#### WORK INSTRUCTIONS
For each line of the data below that contains "cart", return that line.

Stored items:

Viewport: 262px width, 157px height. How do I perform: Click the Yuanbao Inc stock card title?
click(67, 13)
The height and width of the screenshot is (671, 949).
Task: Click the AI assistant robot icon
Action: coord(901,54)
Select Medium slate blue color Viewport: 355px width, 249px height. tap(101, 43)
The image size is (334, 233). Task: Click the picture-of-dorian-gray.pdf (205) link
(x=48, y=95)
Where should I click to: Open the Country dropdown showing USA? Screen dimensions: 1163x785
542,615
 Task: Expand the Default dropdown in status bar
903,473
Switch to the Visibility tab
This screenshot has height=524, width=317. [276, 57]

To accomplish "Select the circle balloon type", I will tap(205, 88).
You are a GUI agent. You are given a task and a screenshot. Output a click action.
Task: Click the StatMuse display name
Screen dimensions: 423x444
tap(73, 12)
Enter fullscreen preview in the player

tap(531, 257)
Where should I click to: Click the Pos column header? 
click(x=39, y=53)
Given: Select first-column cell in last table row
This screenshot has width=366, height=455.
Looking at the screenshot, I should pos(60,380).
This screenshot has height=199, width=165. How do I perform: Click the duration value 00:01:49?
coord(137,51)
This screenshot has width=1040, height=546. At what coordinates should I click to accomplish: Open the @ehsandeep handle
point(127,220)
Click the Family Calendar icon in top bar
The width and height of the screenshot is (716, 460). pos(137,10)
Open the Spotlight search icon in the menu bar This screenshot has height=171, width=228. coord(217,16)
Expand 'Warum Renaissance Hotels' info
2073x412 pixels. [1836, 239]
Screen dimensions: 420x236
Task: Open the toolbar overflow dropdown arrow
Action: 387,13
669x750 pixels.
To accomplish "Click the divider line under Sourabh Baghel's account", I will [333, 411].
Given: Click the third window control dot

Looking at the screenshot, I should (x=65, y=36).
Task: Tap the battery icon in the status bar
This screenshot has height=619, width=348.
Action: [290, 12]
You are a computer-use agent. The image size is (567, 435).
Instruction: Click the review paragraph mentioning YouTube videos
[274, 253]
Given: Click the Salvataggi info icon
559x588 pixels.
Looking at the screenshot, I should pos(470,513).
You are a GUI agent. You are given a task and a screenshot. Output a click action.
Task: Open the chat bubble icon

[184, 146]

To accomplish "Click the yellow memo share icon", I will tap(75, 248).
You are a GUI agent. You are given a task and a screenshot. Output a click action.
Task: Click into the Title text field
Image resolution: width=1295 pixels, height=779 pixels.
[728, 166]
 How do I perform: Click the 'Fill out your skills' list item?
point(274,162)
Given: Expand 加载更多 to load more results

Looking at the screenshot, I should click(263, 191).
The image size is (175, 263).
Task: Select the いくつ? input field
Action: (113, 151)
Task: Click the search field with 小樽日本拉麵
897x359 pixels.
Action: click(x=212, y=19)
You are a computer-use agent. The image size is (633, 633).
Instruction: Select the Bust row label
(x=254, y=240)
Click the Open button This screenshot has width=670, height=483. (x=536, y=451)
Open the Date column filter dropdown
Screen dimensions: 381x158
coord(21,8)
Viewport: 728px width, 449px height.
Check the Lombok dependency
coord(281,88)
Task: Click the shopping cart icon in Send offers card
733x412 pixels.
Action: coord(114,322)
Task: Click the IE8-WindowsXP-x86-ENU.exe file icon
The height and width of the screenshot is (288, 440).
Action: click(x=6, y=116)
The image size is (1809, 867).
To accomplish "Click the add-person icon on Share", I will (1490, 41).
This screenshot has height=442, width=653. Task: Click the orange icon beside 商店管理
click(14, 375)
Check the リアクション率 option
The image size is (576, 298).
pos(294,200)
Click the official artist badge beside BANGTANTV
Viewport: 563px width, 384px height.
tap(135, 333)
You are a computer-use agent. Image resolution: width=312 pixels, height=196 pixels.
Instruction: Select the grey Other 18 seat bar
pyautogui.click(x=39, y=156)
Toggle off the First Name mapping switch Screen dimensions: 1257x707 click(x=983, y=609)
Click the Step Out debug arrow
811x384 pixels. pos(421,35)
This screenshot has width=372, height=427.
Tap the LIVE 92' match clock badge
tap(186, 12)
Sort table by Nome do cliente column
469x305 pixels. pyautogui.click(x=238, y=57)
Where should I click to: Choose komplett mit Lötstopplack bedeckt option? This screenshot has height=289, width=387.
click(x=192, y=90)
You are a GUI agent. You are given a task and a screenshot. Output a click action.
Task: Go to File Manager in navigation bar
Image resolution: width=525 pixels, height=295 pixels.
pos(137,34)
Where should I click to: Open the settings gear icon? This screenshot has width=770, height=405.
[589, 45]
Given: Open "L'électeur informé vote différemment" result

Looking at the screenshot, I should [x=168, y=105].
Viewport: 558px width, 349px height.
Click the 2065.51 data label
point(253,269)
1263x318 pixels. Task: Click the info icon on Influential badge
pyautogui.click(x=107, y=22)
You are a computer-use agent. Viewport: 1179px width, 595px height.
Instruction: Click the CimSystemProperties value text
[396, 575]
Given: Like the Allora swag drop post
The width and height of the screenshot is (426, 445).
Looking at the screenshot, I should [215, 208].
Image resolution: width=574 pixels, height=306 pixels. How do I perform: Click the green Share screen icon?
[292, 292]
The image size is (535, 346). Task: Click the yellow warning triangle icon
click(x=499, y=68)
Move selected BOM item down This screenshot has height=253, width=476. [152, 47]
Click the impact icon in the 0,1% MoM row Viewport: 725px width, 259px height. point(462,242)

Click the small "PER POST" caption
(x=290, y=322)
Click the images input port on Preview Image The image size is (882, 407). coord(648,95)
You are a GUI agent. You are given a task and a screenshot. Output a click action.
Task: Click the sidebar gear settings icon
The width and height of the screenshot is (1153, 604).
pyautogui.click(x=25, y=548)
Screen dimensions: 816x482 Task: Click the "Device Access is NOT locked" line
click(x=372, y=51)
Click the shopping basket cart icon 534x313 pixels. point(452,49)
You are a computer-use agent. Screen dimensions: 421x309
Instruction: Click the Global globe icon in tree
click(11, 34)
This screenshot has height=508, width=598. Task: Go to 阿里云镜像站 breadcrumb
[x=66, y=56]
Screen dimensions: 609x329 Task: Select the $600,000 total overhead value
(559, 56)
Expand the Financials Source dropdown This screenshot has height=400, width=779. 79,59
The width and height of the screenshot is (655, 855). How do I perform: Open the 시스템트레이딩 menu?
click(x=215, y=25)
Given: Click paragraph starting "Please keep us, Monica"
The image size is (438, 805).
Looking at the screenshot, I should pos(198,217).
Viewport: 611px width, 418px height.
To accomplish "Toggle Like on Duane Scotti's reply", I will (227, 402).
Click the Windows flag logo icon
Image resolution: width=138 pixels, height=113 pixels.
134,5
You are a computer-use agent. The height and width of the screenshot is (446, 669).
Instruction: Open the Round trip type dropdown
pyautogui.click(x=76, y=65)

#### EXPECTED OUTPUT
Task: Click the shopping cart icon in Send offers card
Click the shopping basket cart icon 534x313 pixels. point(452,49)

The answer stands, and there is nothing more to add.